[SOURCE MATERIAL]
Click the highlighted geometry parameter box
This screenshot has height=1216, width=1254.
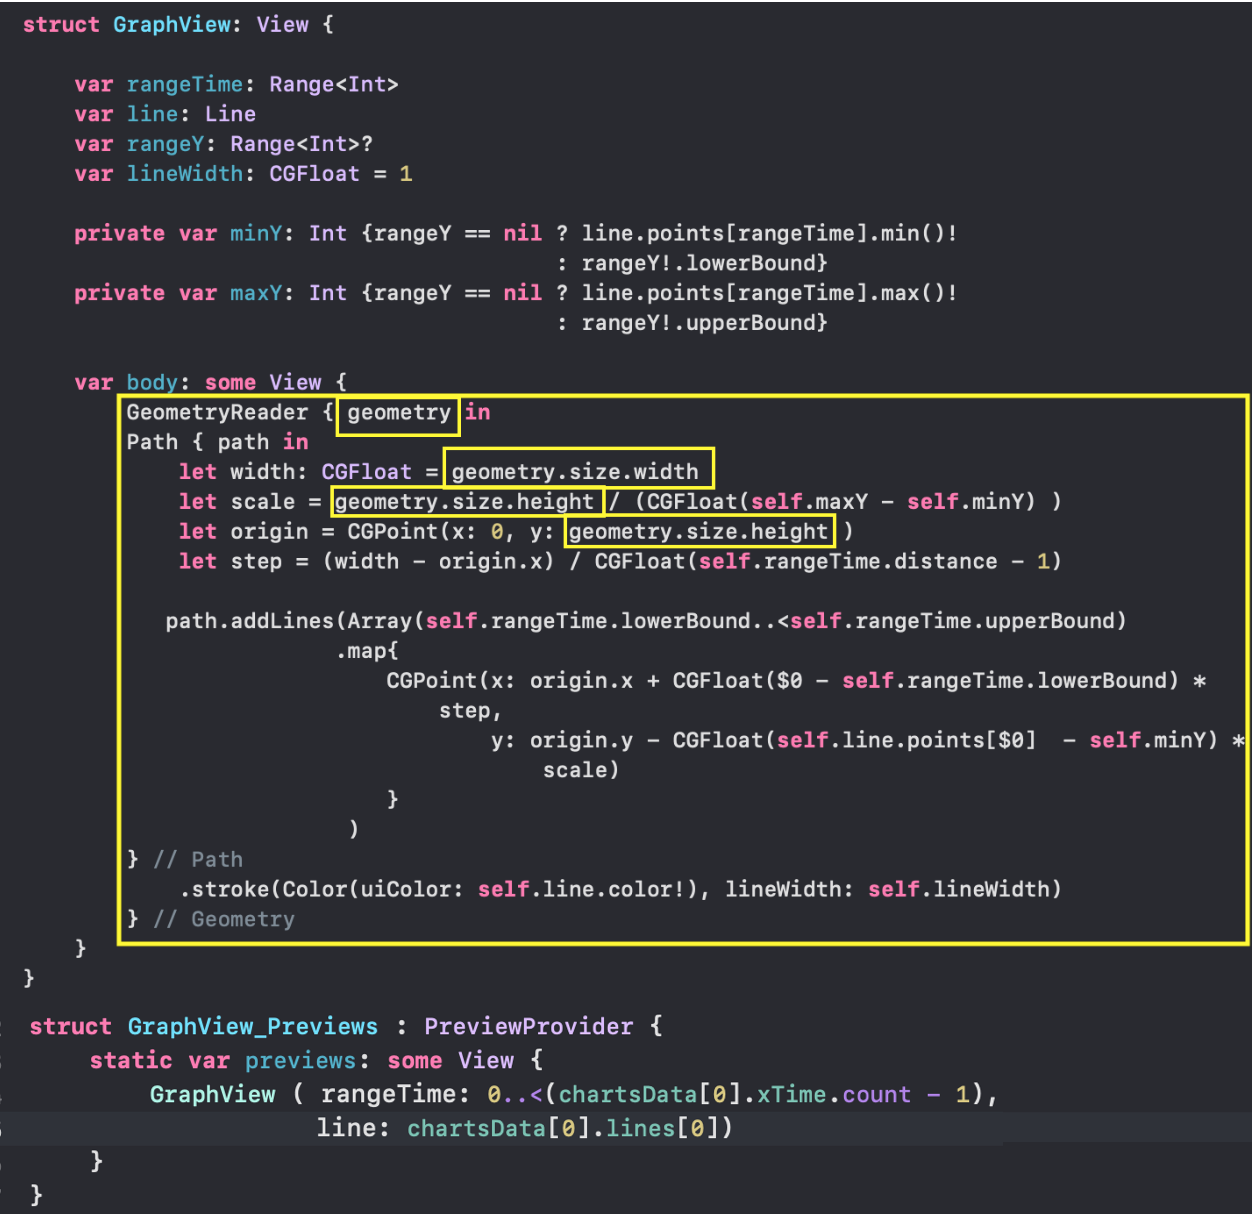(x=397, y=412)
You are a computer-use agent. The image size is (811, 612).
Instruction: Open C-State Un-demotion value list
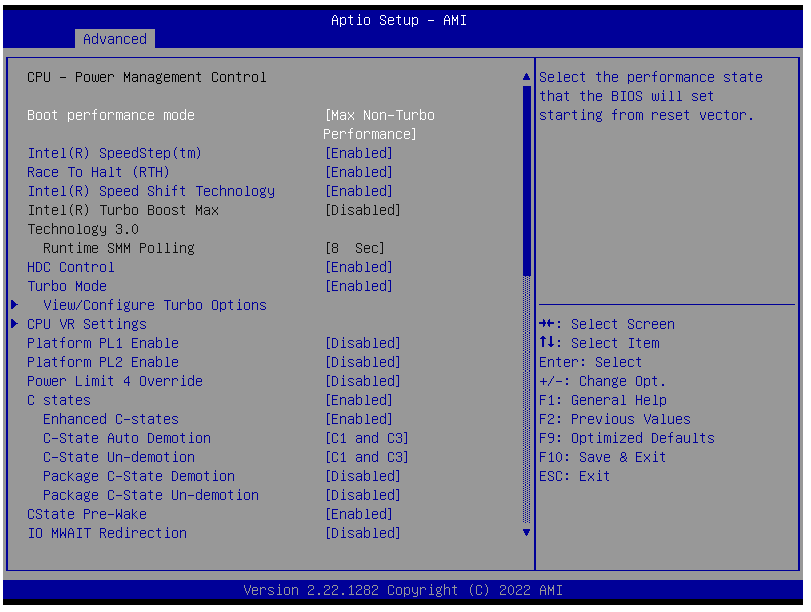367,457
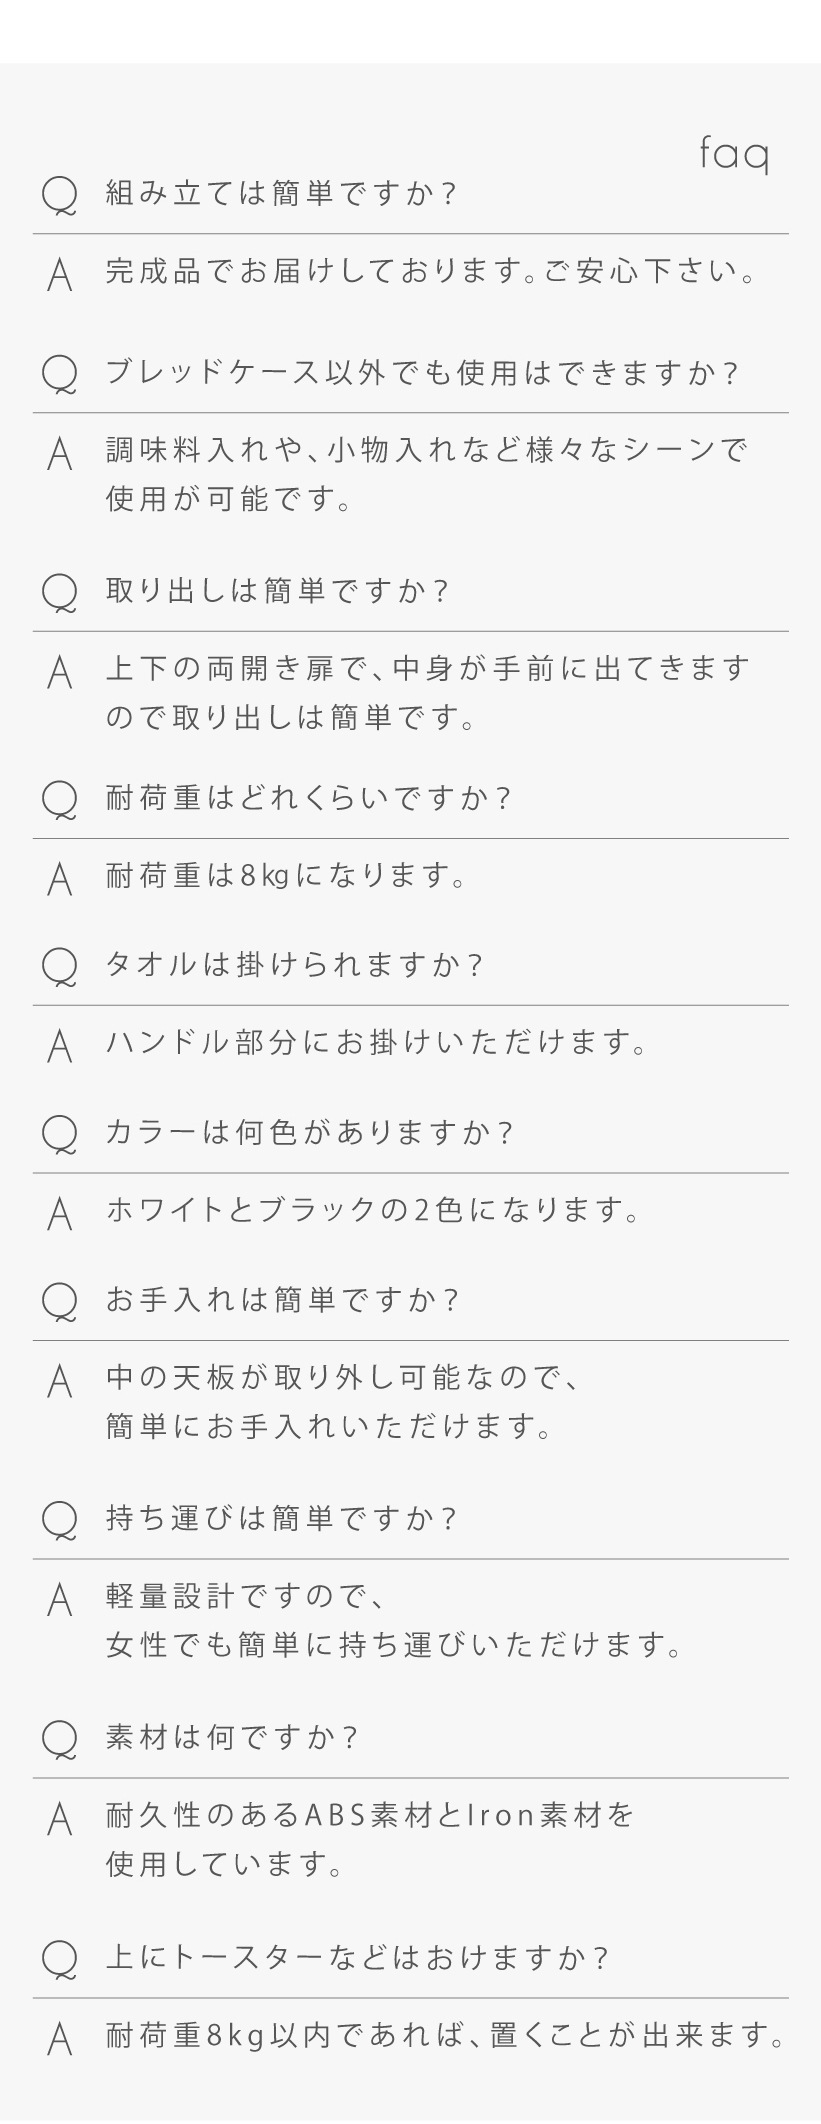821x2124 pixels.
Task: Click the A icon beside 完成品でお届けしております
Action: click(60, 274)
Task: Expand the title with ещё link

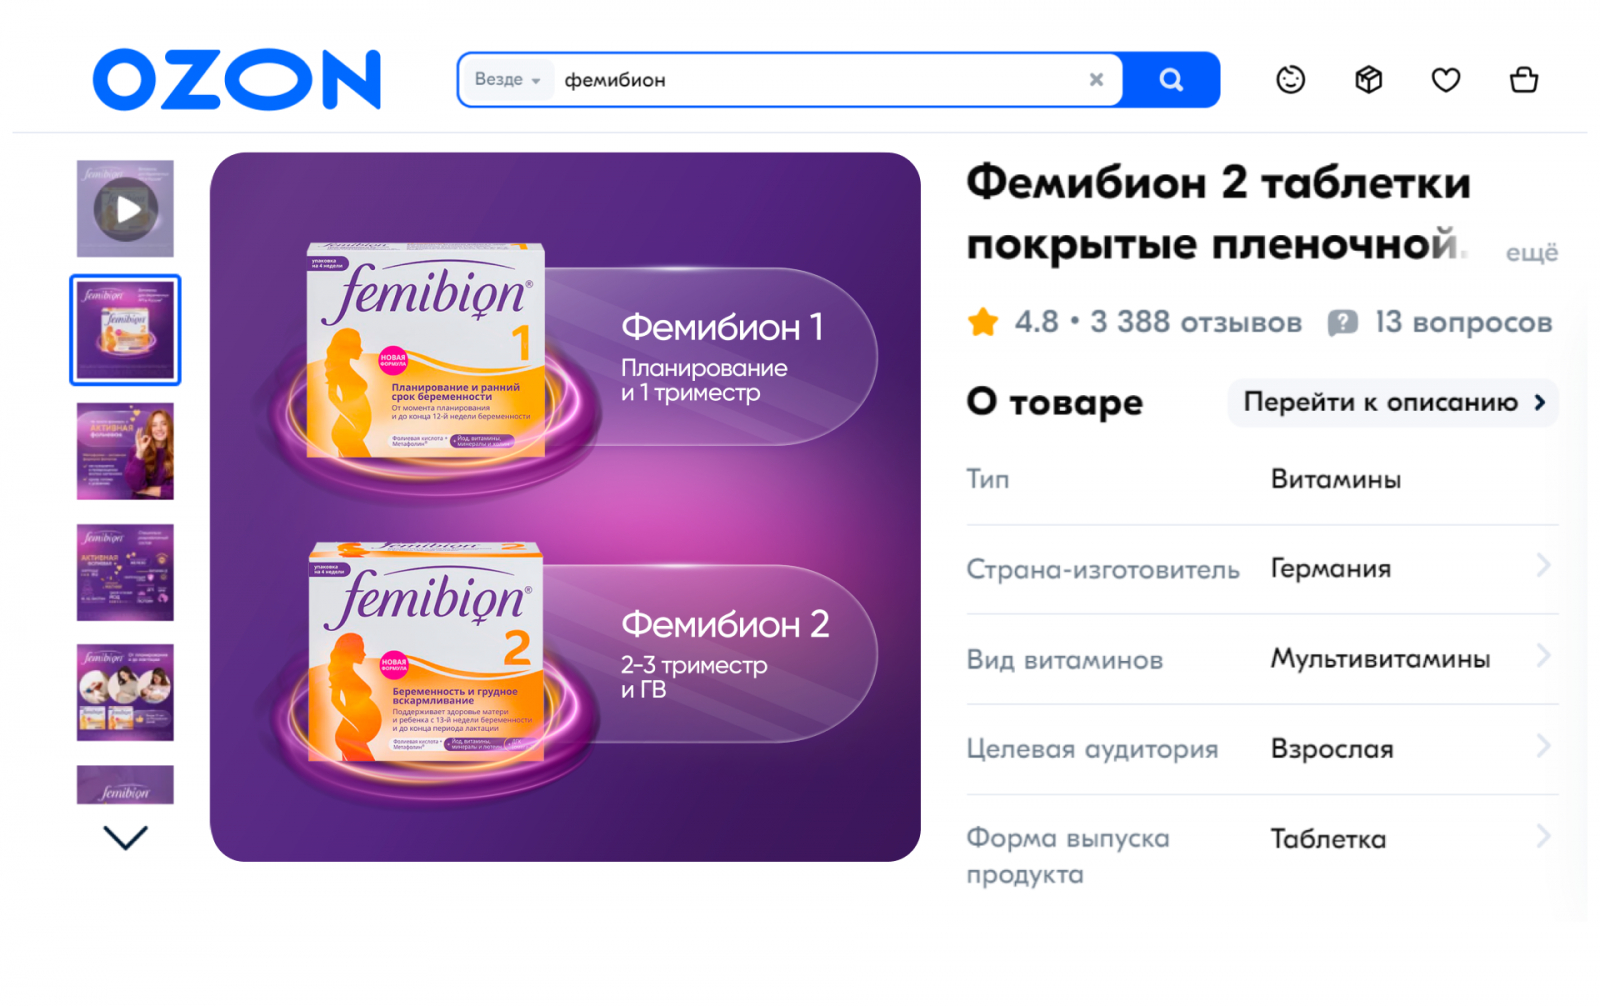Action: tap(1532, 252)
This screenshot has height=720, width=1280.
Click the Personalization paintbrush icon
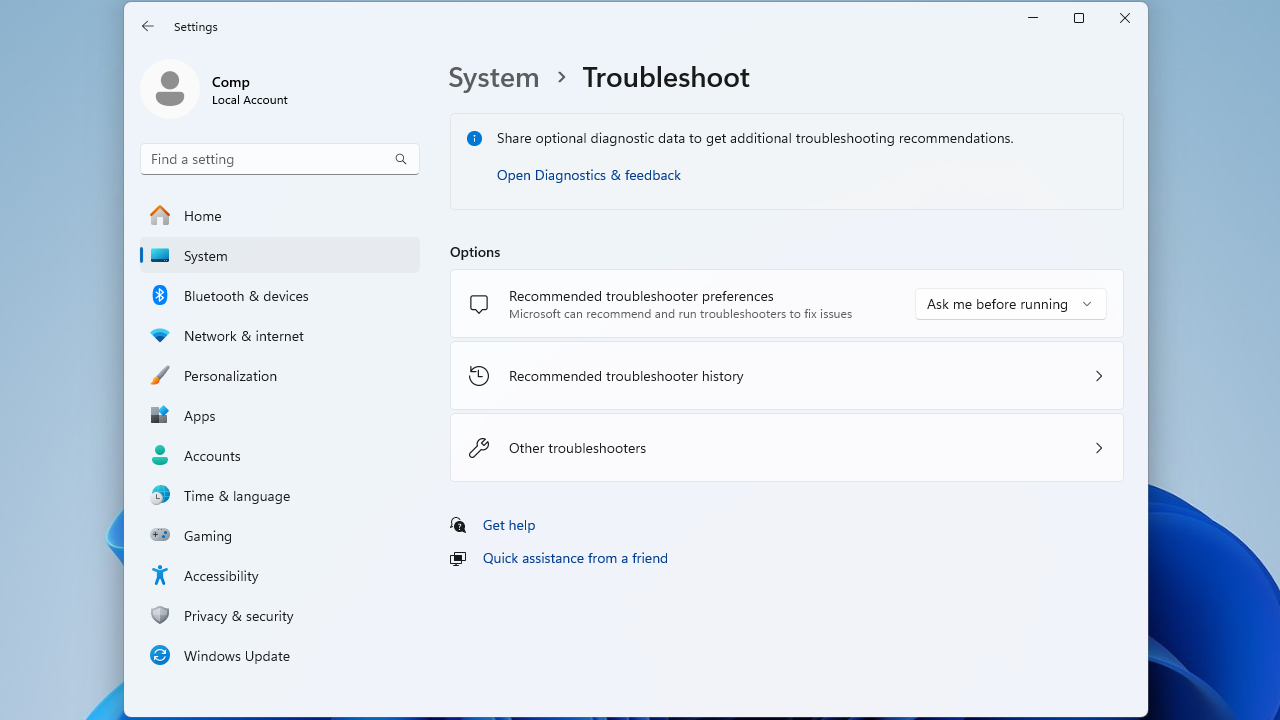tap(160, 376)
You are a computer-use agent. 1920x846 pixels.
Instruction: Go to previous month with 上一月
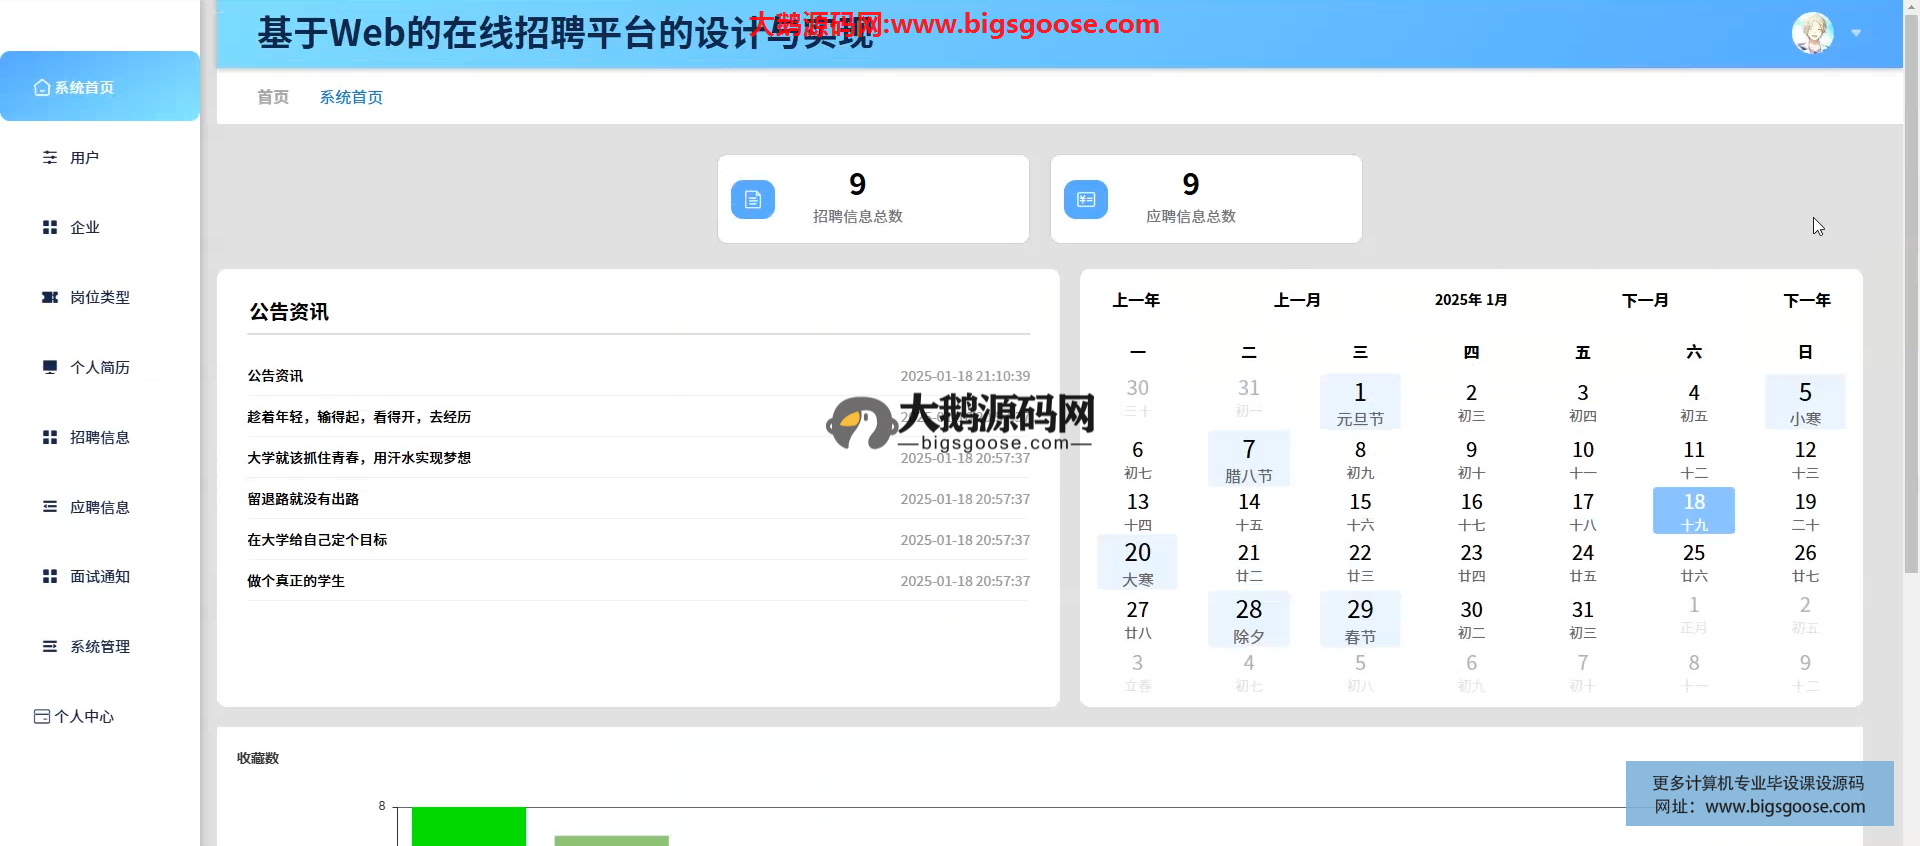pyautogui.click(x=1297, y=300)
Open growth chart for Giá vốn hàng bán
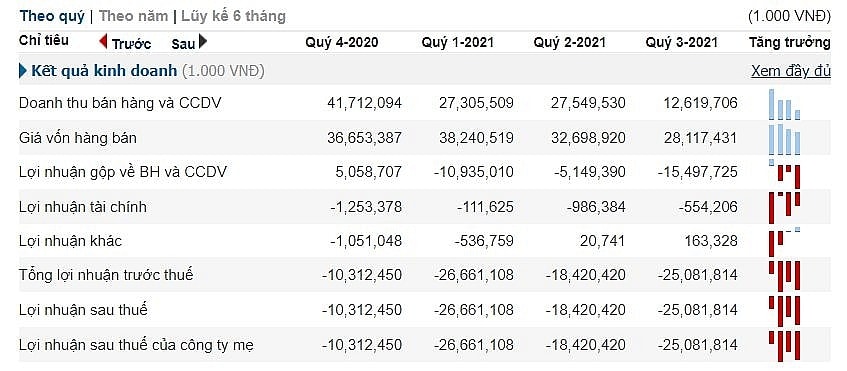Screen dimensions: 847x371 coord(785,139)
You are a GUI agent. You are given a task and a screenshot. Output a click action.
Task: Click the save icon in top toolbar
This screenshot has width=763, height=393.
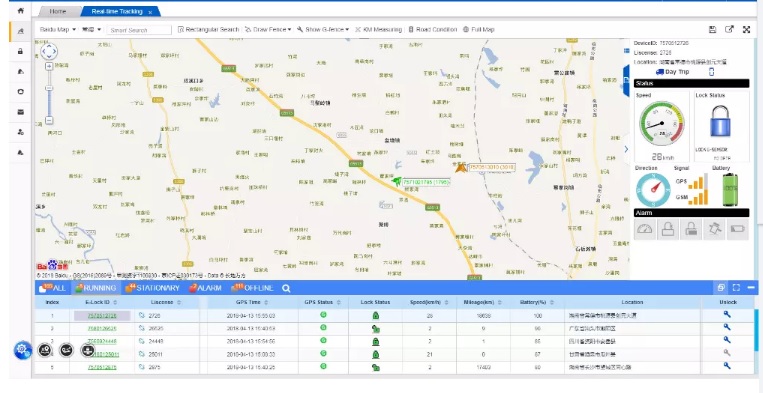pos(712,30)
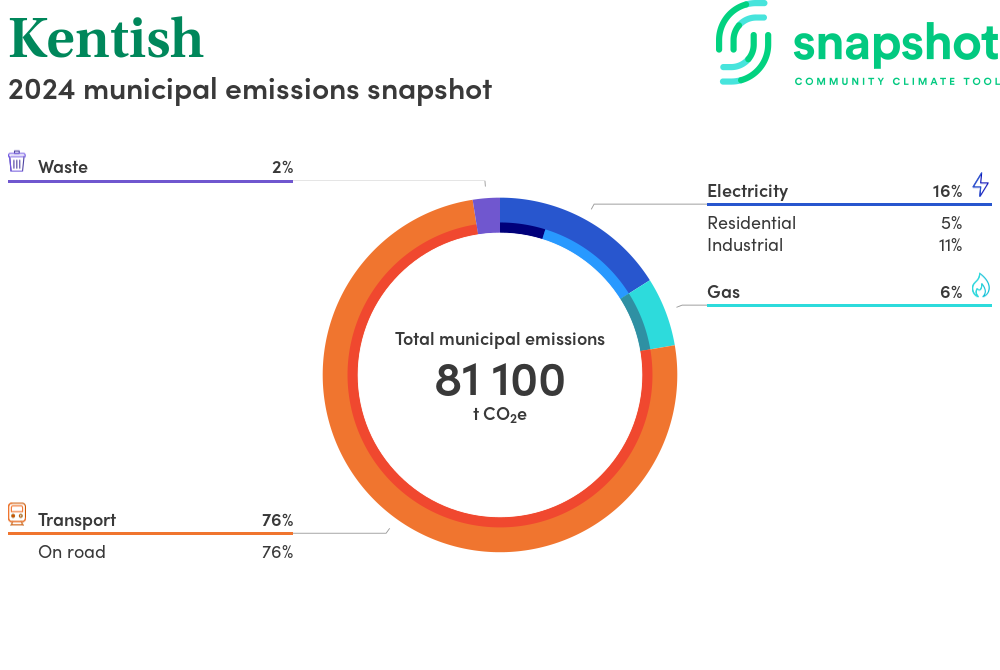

[TASK DESCRIPTION] None of the pictures should appear; repeat the records exactly otherwise.

[RESPONSE AREA]
Click the highlighted geometry parameter box
This screenshot has height=1216, width=1254.
(x=397, y=412)
You are a computer-use agent. The image size is (811, 612).
Instruction: Open C-State Un-demotion value list
367,457
821x2124 pixels.
Task: Click the A icon beside 完成品でお届けしております
Action: click(60, 274)
Task: Expand the title with ещё link

Action: tap(1532, 252)
This screenshot has height=720, width=1280.
Click the Personalization paintbrush icon
tap(160, 376)
You are a computer-use agent. 1920x846 pixels.
Instruction: Go to previous month with 上一月
pyautogui.click(x=1297, y=300)
Open growth chart for Giá vốn hàng bán
Screen dimensions: 847x371 coord(785,139)
You are a GUI agent. You are given a task and a screenshot. Output a click action.
Task: Click the save icon in top toolbar
This screenshot has width=763, height=393.
pos(712,30)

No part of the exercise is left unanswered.